Here’s how the 1000 users of the developer platform got introduced to autoscaling

Author: Phivos Phivou | Posted on: February 6, 2024

As a consultancy, we regularly take part in the development and maintenance of platforms used by a large number of people, sometimes hundreds of development teams. Engaging with so many engineers also requires sharing knowledge about processes and tools. That’s why we introduced a knowledge platform composed of modules for each subject. The primary objective of this knowledge-sharing platform is that it must be kept easy for everyone to follow, clear with its objectives and accessible to all potential users.

In this particular instance, our objective was to introduce our clients’ platform tenants to the general concept of Horizontal Pod Autoscaling (HPA) before diving deeper into the custom-built HPA solution; its functionality, what is required to enable it, what principles their application needs to abide by, along with all the prerequisite concepts to introduce HPA to developers of all backgrounds, skills and abilities.

To accommodate the required learning, we implemented this specialised learning module that introduced the users to HPA as a concept, how to use the custom HPA solution, and the means to continuously deploy and test resources, providing an easy barrier of entry and getting familiarised with the solution at their own pace. As with each learning module in the platform, we provide the users with clear objectives as to what they need to achieve to successfully complete each of the learning modules.

While going through the HPA learning module, engineers are presented with various scenarios such as variable workloads in low-demand periods, high availability in high traffic, and resource efficiency among many others. Due to the nature of the custom scaler module, the tenants are then introduced to the platform metrics that the environment and their applications are generating, followed by Prometheus; and how these can be utilised with PromQL which is the functional query language provided by Prometheus as the main way to query metrics.

The hands-on interactive experience prepared for this module guides the user through the entire process of deploying a demo reference application and gradually ramping up to the point of monitoring the application scaling up and down using a simulated workload.

Consisting of simple makefile targets provided with environmental information - such as the user name - users can set up a single pod application in a dedicated namespace, separated and isolated from the rest of the cluster resources. In practice, this ensures that other tenants would not be affected, while also conforming to their organisation’s standards and processes.

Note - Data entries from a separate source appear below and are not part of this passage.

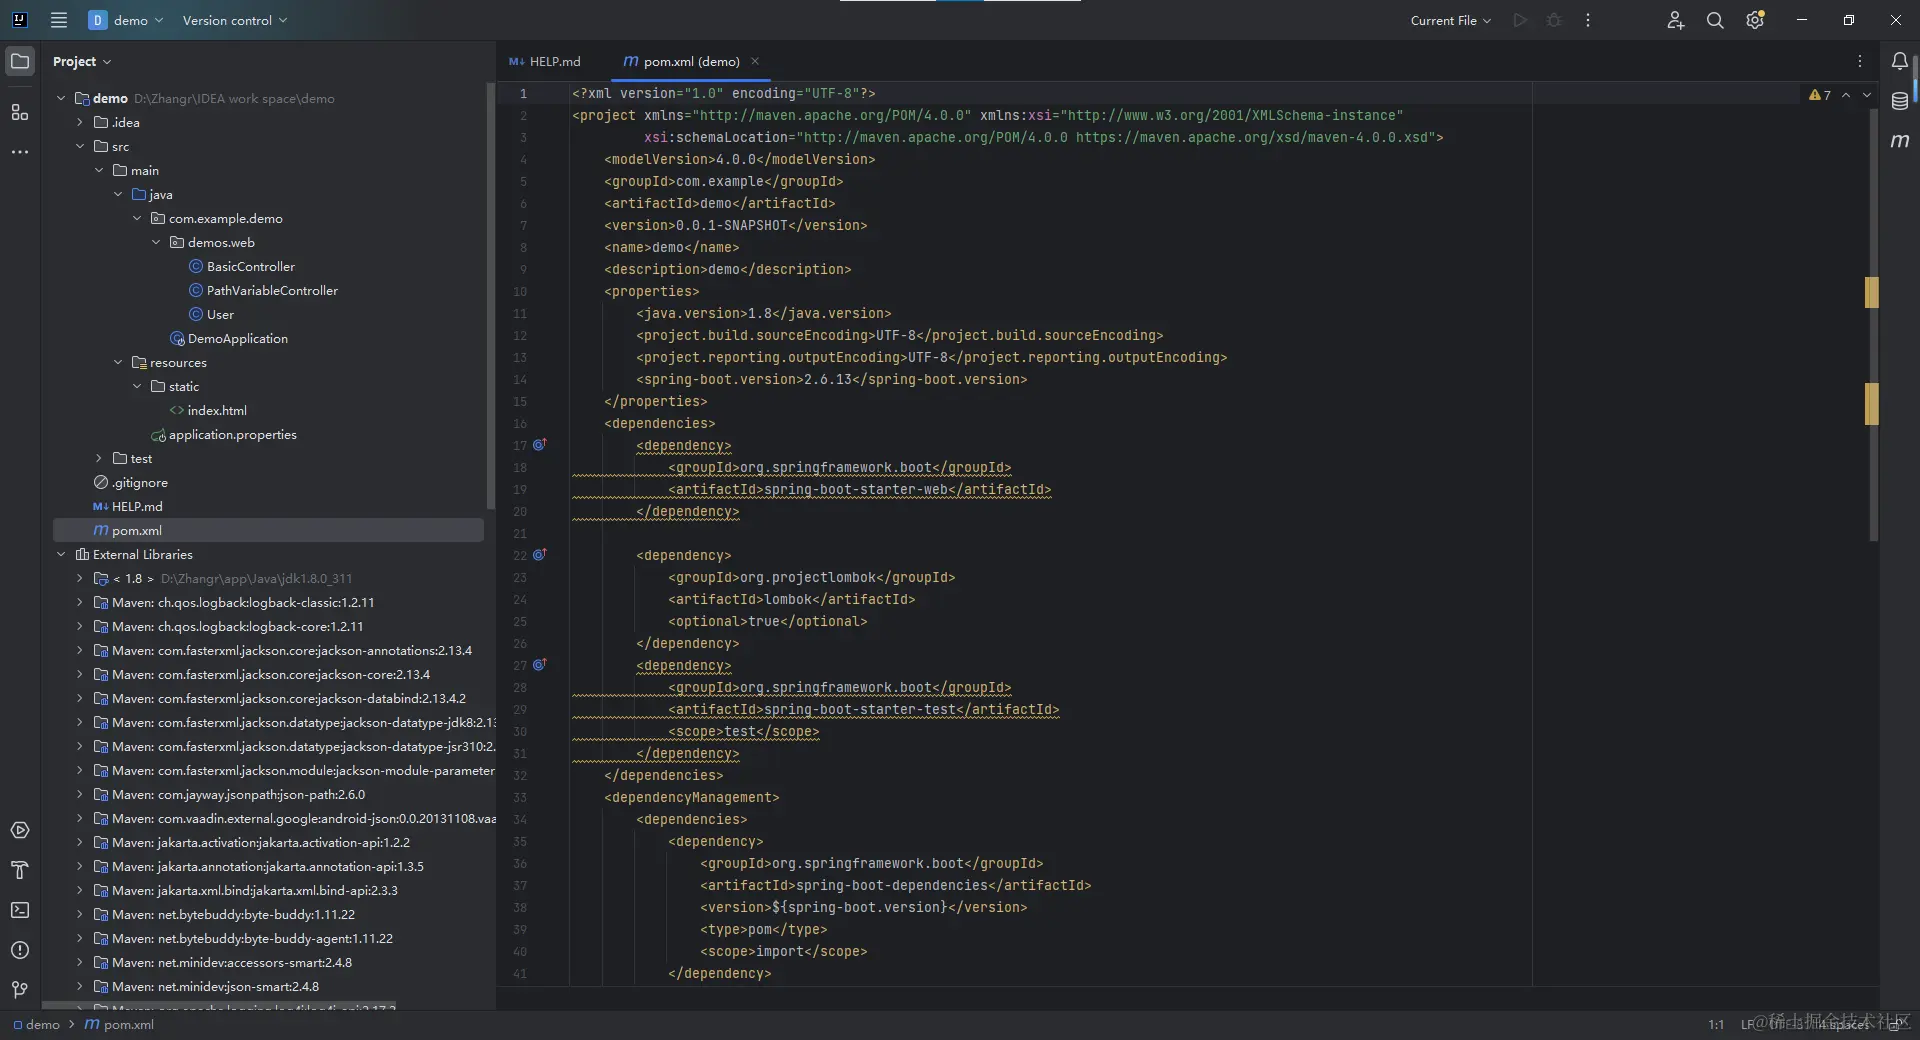The width and height of the screenshot is (1920, 1040).
Task: Click the Search Everywhere magnifier icon
Action: pos(1715,20)
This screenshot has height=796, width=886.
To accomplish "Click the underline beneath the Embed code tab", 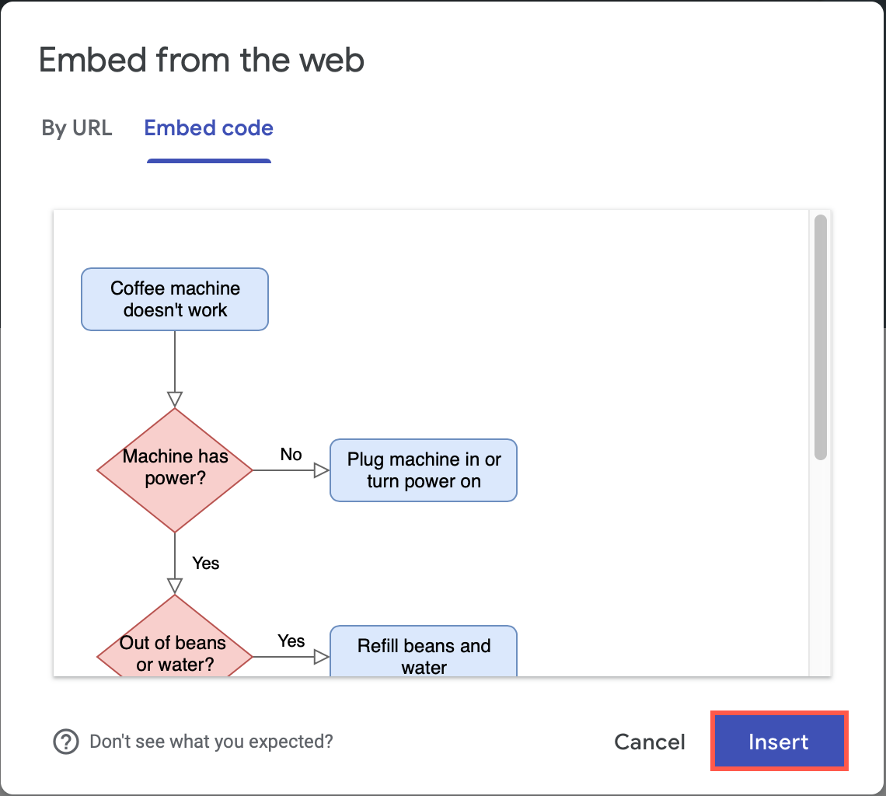I will point(208,159).
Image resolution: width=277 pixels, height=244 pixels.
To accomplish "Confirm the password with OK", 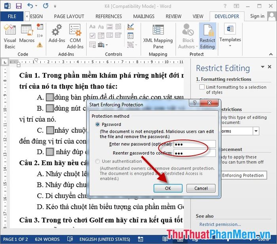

The users are then asked to expose the pod to a simulated workload, all while monitoring the performance of their pod in terms of CPU and memory for example. This is the kind of real-world behaviour that they could expect from their application when exposed to live scenarios, and given this behaviour, they can now make an informed decision about their application’s scalability limits and breakpoints.

For the next part of the hands-on experience, tenants are trained on how and instructed to deploy the application, as a deployment with multiple replicas, that would also be exposed to a simulated workload. This would again monitor its behaviour, how the application scales - i.e. how many new replicas - and when the application scales - i.e. at which thresholds.

Upon completing the previous tasks, the next step is the configuration of the custom HPA resource and training on what each setting meant for the decisions the scaler module needed to make. In its basic configuration, the custom HPA solution relies on a Prometheus query, along with the threshold values that should trigger the scaling process. At this point, we covered the fundamentals of how to perform a Prometheus query over the metrics the users observed earlier.

At the end of the process, they could expose the application to scenarios they created and monitor the behaviour of the deployment.

The overall process consisted of 10 simple steps:

  1. Introduction to auto-scaling principles
  2. Why do we need a new custom solution
  3. Introduction to the new custom solution
  4. Create a hands-on environment
  5. Deploy the application as a single pod
  6. Expose the application to simulated steadily increasing load
  7. Find the application’s basic limitations
  8. Deploy the application as a deployment with the minimum replicas
  9. Expose the application to simulated steadily increasing load
  10. Understand how the custom HPA module works and construct Prometheus queries
  11. Deploy the custom HPA solution configured with the Prometheus and threshold values
  12. Expose the application to various scenarios

CECG’s knowledge platform seeks to provide knowledge at its core, exposing the user to the essence of the subject they need to scholar. We try to keep the noisy parts of the process away from the user by providing easy-to-use tools and letting the user progress through each module at their own pace with repeatable steps and clear objectives for each step of the process.

Our Knowledge Platform is used both internally and by our clients, so it is constantly updated and enriched, to cover all training needs around platform engineering as well as customised on a client-by-client case to meet our client’s unique requirements and needs with specialised modules that help our clients achieve their goals and continuously upskill their engineering teams.